Weitere Informationen


Veranstaltung (Webseite)
 www.orientkino.ch/

Vorverkauf (Webseite)
 eventfrog.ch
Stummfilm, mit Musik live begleitet vom Sprachlos-Ensemble.

Robert Flaherty, USA 1922
Stummfilm mit Live-Musik – 78 Min. – Inserts – ab 12 J

Früh begann das Kino eine seiner Stärken auszuspielen: Es erfasste das Leben in grösstmöglicher Nähe. Mit «Nanook of the North» brachte Robert J. Flaherty 1922 die Welt der Eskimos nach New York. Verblüffend wirkt noch heute seine Inszenierung des Faktischen. In den ersten Jahrzehnten des Kinojahrhunderts konnte man noch nicht an alle Ecken der Welt hinjetten beziehungsweise hinzappen. Da half das junge Kino mit seinen Möglichkeiten, ein naturalistisches Bild von einem Ort an beliebig vielen anderen Orten vorzuführen.

Der Amerikaner Robert J. Flaherty hat die anfängliche Filmdimension des blossen Aufzeichnens erweitert. Auf der Suche nach Eisenerz hatte er die nördliche Hudsonbai sechs Jahre lang durchforstet, bevor er eine Kamera mitschleppte. Er spürte, dass sich die Wirklichkeit durch blosses Abbilden nicht ausreichend erfassen liess, dass unter der Oberfläche dessen, was sich zeigt, erst das Geheimnis des Lebens verborgen liegt.

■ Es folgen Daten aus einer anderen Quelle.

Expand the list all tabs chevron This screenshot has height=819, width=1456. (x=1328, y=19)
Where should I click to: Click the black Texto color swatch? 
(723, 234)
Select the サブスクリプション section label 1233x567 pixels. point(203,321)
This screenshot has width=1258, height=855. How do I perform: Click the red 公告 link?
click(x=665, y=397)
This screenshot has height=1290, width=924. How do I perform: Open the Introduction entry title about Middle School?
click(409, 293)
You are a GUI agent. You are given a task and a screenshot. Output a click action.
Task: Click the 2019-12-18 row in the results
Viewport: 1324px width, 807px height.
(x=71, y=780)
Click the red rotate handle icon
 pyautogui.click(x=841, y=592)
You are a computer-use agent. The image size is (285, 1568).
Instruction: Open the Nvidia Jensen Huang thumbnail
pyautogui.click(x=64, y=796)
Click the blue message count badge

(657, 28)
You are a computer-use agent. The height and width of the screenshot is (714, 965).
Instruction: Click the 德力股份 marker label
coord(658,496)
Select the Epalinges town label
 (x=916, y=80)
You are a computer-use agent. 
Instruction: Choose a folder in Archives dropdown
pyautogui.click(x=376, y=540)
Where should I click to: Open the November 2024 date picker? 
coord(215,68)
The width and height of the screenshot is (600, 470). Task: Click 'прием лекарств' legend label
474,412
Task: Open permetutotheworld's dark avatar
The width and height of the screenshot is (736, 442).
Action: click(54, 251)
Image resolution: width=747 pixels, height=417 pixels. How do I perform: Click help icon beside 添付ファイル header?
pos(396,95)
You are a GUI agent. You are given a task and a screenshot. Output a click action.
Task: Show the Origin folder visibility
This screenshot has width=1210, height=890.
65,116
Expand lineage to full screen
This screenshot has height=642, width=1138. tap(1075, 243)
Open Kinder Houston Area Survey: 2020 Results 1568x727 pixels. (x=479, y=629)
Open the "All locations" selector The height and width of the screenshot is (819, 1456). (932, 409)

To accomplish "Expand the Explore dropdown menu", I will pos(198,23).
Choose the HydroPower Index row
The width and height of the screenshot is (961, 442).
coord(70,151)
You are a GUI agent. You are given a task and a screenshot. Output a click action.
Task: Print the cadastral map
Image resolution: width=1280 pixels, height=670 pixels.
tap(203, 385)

Flaherty war ein früher Poet des Dokumentarfilms. Er begriff, dass man auch die Wirklichkeit inszenieren konnte, vor Ort und in der Montage. Flaherty griff einen Inuit heraus, den Nanook, und machte ihn zum Helden in seinem Drama des gewöhnlichen Alltags. Er stellte seine Kamera ins Wasser, wenn er zeigen wollte, wie die Eskimos das Walross an Land ziehen, er stand draussen im tosenden Schneesturm, er kraxelte mit den Schlittenhunden über die Eisschollen. Am unvergesslichsten sind heute noch die Szenen im Innern des Iglus in Erinnerung, wo Flahertys Kamera dabei ist, wenn Nanooks Familie sich bei Temperaturen unter Null auszieht und zwischen die Felle kriecht.

Wir zeigen den grossartigen Klassiker des Dokumentarfilms, der in jenem Jahr gedreht wurde, in dem das Kino Orient gebaut wurde, live mit Musik begleitet vom Sprachlos Ensemble Simon Quinn (Kontrabass), Nolan Quinn (Trompete), Brian Quinn (Schlagzeug) und Johannes Von Ballestrem (Piano).